▶ **Yang Harus Dikerjakan**: Tuliskan kembali seluruh kutipan tentang Dami N. Toda di bawah ini tanpa mengubah satu kata atau tanda baca pun.

Menafsir Buru Abadi Dami N. Toda
Saya mengenal Dami N. Toda sejak SMP. Saat itu, kami sekolah di SMP Seminari Kisol, Manggarai Timur, berlangganan majalah bulanan Horison dan Basis. Saya kagum beberapa puisinya yang dimuat dalam kedua majalah bulanan tersebut.
Sepengetahuan saya, awal 1980-an, beliau menulis skripsi di Fakultas Sastra Universitas Indonesia (FS-UI) tentang novel-novel Iwan Simatupang yang kemudian diterbitkan menjadi buku berjudul Novel Baru Iwan Simatupang.
Tahun 2000 saya belajar teologi di Nijmegen, Belanda. April 2002 ia ke Belanda. Lalu kami berusaha untuk bertemu di Arnhem untuk mengunjungi museum militer di sana. Kami mencari dokumen “perintah penangkapan panglima Todo yang melawan Belanda.”

▶ **Bagian Data**:
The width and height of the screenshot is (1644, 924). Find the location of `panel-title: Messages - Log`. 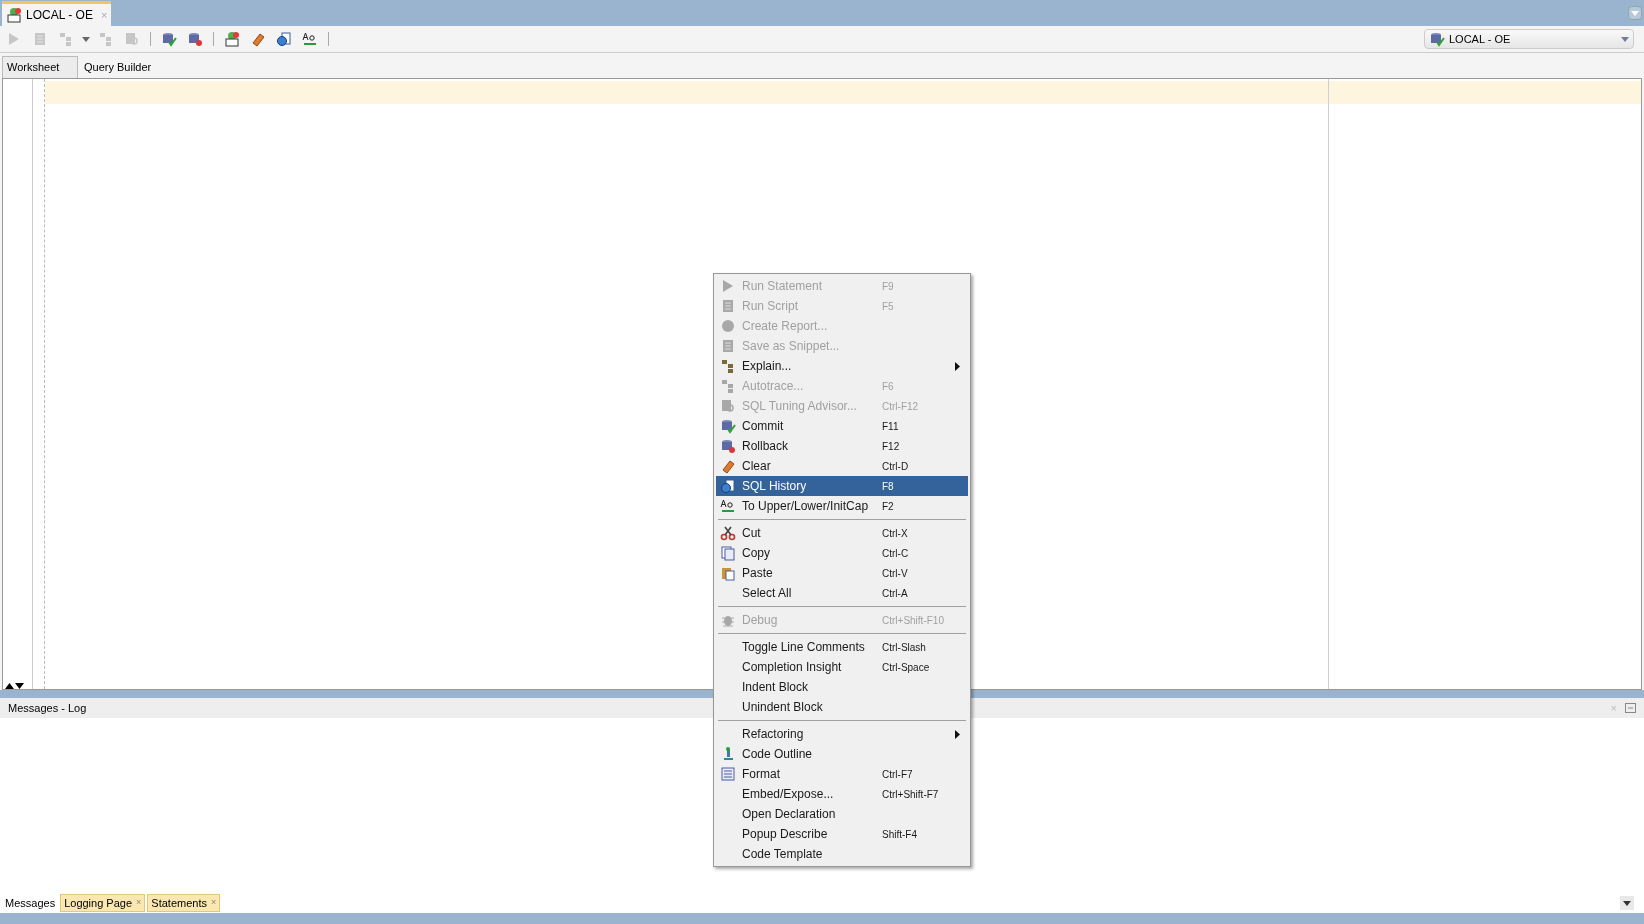

panel-title: Messages - Log is located at coordinates (48, 708).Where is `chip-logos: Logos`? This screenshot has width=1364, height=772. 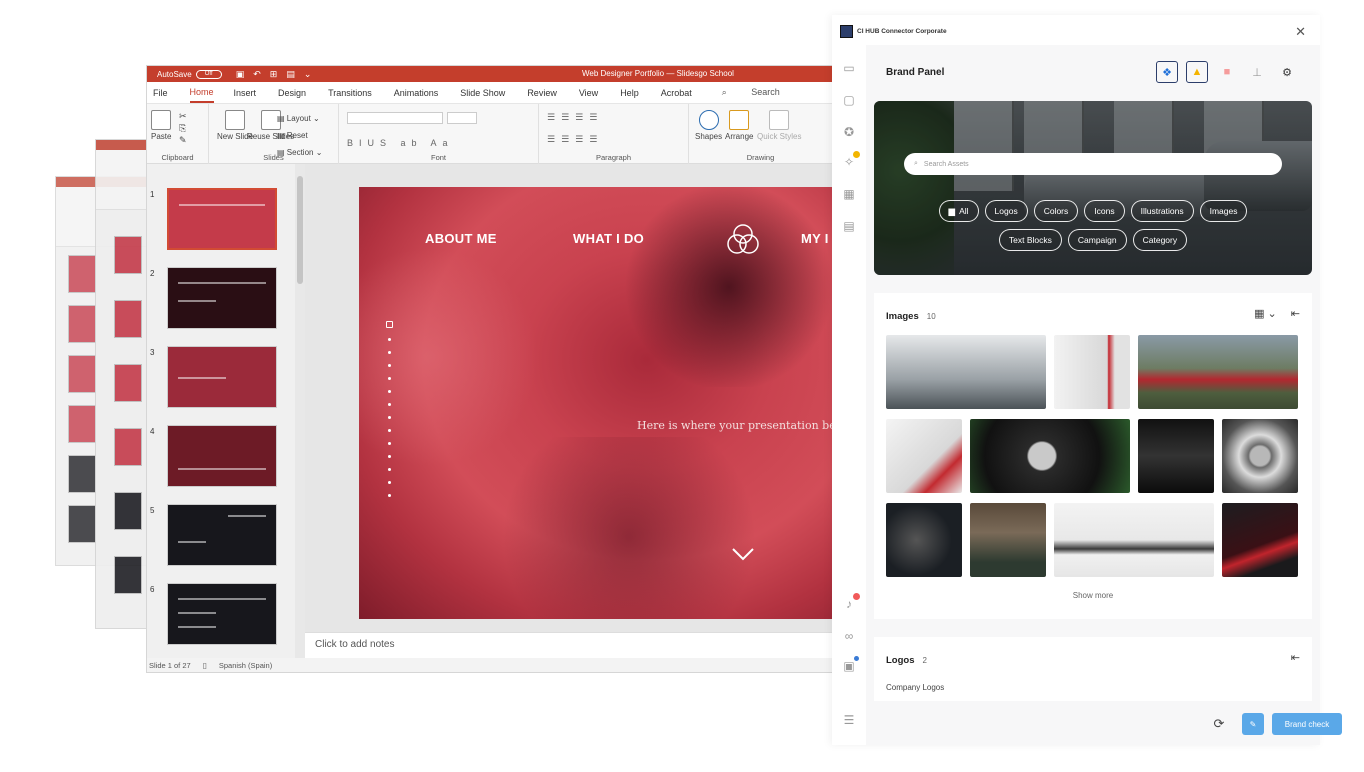
chip-logos: Logos is located at coordinates (1006, 211).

▶ **Penyelesaian Latihan**:
Menafsir Buru Abadi Dami N. Toda
Saya mengenal Dami N. Toda sejak SMP. Saat itu, kami sekolah di SMP Seminari Kisol, Manggarai Timur, berlangganan majalah bulanan Horison dan Basis. Saya kagum beberapa puisinya yang dimuat dalam kedua majalah bulanan tersebut.
Sepengetahuan saya, awal 1980-an, beliau menulis skripsi di Fakultas Sastra Universitas Indonesia (FS-UI) tentang novel-novel Iwan Simatupang yang kemudian diterbitkan menjadi buku berjudul Novel Baru Iwan Simatupang.
Tahun 2000 saya belajar teologi di Nijmegen, Belanda. April 2002 ia ke Belanda. Lalu kami berusaha untuk bertemu di Arnhem untuk mengunjungi museum militer di sana. Kami mencari dokumen “perintah penangkapan panglima Todo yang melawan Belanda.”